[[ Dataset excerpts open ]]

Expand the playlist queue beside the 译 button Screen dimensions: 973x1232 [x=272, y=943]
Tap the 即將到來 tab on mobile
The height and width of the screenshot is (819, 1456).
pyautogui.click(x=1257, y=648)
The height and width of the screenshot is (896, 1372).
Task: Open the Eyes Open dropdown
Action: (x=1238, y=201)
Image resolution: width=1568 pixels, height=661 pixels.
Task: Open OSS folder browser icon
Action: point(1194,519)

[[ Dataset excerpts closed ]]

Set the entries above down again, each one exactly as written.

Your solution =
Expand the playlist queue beside the 译 button Screen dimensions: 973x1232 [x=272, y=943]
Tap the 即將到來 tab on mobile
The height and width of the screenshot is (819, 1456).
pyautogui.click(x=1257, y=648)
The height and width of the screenshot is (896, 1372).
Task: Open the Eyes Open dropdown
Action: (x=1238, y=201)
Image resolution: width=1568 pixels, height=661 pixels.
Task: Open OSS folder browser icon
Action: point(1194,519)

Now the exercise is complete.